TASK PROMPT: The records follow. Print, word for word, the first line through the "Given: Click the dialog's empty title bar" line.

[Data entries]
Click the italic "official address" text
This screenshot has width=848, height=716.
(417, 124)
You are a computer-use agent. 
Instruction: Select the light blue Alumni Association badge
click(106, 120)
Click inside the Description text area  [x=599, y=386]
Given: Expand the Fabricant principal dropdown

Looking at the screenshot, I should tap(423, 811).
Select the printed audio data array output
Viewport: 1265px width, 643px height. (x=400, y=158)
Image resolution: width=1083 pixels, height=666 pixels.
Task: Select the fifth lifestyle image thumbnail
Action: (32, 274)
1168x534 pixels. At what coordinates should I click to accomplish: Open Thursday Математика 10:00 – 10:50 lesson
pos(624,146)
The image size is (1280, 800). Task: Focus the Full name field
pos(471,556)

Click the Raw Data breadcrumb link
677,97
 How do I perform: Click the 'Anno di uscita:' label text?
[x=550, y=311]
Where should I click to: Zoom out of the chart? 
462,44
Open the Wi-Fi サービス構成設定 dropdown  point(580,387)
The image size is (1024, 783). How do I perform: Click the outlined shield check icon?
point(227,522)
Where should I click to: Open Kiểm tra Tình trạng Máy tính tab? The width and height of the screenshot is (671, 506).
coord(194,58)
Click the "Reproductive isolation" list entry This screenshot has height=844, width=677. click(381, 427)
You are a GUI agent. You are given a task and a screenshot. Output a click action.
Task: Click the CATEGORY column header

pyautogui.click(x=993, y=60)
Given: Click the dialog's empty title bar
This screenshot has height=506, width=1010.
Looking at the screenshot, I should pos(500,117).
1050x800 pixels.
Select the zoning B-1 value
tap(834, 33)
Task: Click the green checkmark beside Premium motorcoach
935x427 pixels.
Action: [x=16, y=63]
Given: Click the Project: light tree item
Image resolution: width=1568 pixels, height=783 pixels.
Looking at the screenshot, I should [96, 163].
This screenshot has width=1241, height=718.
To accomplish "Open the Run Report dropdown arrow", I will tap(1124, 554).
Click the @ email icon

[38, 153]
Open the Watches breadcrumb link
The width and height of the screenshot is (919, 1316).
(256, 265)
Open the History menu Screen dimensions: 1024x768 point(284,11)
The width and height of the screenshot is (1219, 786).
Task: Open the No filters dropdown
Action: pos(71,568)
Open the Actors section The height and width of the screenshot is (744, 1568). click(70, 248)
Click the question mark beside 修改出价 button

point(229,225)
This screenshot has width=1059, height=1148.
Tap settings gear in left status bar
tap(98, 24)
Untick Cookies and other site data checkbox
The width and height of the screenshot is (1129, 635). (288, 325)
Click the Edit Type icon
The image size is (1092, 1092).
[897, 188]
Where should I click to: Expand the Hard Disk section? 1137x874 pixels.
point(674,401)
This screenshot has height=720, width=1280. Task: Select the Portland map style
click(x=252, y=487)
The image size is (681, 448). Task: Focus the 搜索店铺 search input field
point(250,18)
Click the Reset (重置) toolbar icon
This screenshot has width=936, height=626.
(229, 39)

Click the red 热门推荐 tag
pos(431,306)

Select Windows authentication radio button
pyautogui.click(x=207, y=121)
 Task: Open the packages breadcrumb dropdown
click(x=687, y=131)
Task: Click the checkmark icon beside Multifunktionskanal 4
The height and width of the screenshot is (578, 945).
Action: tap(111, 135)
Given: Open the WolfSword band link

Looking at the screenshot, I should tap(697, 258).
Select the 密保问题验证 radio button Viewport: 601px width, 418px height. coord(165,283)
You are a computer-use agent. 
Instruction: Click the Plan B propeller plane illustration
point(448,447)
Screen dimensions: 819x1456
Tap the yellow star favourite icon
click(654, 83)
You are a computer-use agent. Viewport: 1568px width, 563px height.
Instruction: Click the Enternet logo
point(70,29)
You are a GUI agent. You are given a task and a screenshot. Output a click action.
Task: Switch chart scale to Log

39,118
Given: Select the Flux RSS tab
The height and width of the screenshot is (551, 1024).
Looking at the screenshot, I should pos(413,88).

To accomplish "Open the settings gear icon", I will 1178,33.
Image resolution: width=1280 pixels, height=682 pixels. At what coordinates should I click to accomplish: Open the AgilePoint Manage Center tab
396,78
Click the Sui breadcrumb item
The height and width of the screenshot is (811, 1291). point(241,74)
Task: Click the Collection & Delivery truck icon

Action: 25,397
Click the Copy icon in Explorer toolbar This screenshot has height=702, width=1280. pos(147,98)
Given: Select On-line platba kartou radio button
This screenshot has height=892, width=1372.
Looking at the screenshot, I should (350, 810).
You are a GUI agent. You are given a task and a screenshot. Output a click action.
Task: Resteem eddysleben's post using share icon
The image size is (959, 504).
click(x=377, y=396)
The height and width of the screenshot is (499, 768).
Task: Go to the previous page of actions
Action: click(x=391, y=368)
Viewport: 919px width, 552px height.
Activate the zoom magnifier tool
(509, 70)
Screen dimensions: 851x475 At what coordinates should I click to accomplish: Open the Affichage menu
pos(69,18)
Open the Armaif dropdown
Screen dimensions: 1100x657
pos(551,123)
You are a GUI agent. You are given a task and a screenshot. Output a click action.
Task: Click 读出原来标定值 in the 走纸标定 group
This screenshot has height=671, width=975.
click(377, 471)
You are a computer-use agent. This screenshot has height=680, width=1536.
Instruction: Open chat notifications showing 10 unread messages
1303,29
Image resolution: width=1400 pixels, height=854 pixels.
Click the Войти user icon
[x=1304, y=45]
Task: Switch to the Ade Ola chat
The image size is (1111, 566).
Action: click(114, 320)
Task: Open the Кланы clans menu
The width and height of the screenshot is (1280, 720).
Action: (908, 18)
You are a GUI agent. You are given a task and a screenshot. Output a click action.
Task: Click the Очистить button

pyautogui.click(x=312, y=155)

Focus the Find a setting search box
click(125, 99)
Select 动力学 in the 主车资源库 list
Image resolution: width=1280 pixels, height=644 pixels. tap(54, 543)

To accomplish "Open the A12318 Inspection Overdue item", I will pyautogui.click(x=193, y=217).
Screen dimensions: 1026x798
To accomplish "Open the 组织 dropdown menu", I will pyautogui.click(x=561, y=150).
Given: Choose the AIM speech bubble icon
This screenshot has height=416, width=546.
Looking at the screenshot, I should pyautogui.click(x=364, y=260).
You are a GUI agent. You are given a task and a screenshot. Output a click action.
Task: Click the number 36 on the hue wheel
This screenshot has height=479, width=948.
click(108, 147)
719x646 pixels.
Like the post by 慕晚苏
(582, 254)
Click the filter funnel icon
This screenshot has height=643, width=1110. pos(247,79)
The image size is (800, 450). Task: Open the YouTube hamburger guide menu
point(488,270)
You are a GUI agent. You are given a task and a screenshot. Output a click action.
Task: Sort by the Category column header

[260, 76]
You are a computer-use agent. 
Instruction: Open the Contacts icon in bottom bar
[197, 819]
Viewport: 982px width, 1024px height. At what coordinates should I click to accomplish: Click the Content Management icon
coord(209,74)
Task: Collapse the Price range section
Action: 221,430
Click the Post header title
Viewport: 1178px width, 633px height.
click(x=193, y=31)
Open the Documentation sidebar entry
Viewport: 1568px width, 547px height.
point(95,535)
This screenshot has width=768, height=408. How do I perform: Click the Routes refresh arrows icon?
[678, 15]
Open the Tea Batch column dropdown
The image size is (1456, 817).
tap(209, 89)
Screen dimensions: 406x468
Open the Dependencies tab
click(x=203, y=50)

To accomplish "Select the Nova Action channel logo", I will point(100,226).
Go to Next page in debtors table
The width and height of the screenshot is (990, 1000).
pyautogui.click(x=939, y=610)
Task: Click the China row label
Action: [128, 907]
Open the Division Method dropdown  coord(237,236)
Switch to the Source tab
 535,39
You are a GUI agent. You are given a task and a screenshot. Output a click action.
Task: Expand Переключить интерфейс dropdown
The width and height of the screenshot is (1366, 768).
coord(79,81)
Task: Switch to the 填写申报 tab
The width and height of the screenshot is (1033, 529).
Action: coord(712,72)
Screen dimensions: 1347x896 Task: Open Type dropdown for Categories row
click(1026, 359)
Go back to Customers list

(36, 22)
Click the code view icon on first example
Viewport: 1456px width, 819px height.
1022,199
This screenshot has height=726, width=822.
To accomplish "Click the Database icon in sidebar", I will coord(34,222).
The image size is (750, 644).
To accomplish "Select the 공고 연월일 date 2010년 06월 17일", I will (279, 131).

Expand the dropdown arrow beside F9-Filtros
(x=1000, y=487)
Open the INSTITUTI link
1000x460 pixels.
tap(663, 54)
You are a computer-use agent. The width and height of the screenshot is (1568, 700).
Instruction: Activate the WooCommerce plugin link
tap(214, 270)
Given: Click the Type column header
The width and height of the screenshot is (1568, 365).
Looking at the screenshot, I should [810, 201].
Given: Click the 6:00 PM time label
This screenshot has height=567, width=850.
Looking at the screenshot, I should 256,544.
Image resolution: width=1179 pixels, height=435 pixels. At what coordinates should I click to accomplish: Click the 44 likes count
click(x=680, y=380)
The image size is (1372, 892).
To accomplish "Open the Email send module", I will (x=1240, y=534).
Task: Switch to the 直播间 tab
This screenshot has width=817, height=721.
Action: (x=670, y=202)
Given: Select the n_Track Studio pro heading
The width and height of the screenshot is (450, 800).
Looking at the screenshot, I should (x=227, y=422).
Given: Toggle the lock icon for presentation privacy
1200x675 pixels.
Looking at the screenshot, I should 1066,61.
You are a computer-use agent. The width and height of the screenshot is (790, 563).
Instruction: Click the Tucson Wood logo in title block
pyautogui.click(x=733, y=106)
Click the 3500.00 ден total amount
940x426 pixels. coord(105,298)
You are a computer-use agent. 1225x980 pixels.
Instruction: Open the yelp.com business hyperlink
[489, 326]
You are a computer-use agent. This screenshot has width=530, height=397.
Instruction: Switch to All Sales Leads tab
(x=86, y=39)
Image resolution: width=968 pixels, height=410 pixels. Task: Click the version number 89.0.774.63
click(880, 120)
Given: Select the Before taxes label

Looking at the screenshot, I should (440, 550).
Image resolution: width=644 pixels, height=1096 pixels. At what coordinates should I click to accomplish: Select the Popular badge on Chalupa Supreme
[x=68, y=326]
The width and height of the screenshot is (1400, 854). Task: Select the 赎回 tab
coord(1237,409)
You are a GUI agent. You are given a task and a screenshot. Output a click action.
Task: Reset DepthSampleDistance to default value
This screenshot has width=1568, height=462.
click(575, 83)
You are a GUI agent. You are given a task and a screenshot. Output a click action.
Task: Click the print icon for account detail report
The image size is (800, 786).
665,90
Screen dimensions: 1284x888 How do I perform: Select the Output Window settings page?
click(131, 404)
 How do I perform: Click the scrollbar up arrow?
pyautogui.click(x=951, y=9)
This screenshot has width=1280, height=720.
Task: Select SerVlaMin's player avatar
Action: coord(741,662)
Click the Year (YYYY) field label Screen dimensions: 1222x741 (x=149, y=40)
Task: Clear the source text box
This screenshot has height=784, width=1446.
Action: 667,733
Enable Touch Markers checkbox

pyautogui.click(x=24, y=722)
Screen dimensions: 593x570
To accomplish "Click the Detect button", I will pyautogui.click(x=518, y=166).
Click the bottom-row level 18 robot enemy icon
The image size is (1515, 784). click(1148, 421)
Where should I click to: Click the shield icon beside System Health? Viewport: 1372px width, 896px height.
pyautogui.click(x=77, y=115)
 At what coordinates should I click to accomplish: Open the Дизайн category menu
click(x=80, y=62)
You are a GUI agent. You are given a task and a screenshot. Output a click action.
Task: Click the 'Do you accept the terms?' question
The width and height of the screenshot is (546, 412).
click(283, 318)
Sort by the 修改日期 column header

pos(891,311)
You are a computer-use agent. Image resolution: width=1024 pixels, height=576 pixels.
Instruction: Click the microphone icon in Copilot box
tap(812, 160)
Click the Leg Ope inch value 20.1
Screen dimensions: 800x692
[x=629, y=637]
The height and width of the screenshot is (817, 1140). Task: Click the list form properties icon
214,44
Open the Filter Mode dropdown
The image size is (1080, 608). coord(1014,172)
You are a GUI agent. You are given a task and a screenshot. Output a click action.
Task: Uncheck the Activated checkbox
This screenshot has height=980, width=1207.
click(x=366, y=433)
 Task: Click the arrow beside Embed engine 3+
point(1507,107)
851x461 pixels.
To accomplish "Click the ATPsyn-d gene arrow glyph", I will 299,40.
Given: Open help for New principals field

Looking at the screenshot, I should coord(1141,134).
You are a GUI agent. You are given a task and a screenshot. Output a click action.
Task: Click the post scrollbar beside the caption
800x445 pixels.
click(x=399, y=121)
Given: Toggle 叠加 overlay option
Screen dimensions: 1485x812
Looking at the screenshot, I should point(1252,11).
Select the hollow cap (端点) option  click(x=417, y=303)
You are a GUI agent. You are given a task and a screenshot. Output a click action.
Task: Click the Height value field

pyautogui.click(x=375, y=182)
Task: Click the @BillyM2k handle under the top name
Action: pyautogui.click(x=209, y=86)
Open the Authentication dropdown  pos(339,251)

ANSWER SECTION:
Click the italic "official address" text
This screenshot has width=848, height=716.
(417, 124)
You are a computer-use agent. 
Instruction: Select the light blue Alumni Association badge
click(106, 120)
Click inside the Description text area  [x=599, y=386]
Given: Expand the Fabricant principal dropdown

Looking at the screenshot, I should tap(423, 811).
Select the printed audio data array output
Viewport: 1265px width, 643px height. (x=400, y=158)
Image resolution: width=1083 pixels, height=666 pixels.
Task: Select the fifth lifestyle image thumbnail
Action: (32, 274)
1168x534 pixels. At what coordinates should I click to accomplish: Open Thursday Математика 10:00 – 10:50 lesson
pos(624,146)
The image size is (1280, 800). Task: Focus the Full name field
pos(471,556)

Click the Raw Data breadcrumb link
677,97
 How do I perform: Click the 'Anno di uscita:' label text?
[x=550, y=311]
Where should I click to: Zoom out of the chart? 
462,44
Open the Wi-Fi サービス構成設定 dropdown  point(580,387)
The image size is (1024, 783). How do I perform: Click the outlined shield check icon?
point(227,522)
Where should I click to: Open Kiểm tra Tình trạng Máy tính tab? The width and height of the screenshot is (671, 506).
coord(194,58)
Click the "Reproductive isolation" list entry This screenshot has height=844, width=677. click(381, 427)
You are a GUI agent. You are given a task and a screenshot. Output a click action.
Task: Click the CATEGORY column header

pyautogui.click(x=993, y=60)
Given: Click the dialog's empty title bar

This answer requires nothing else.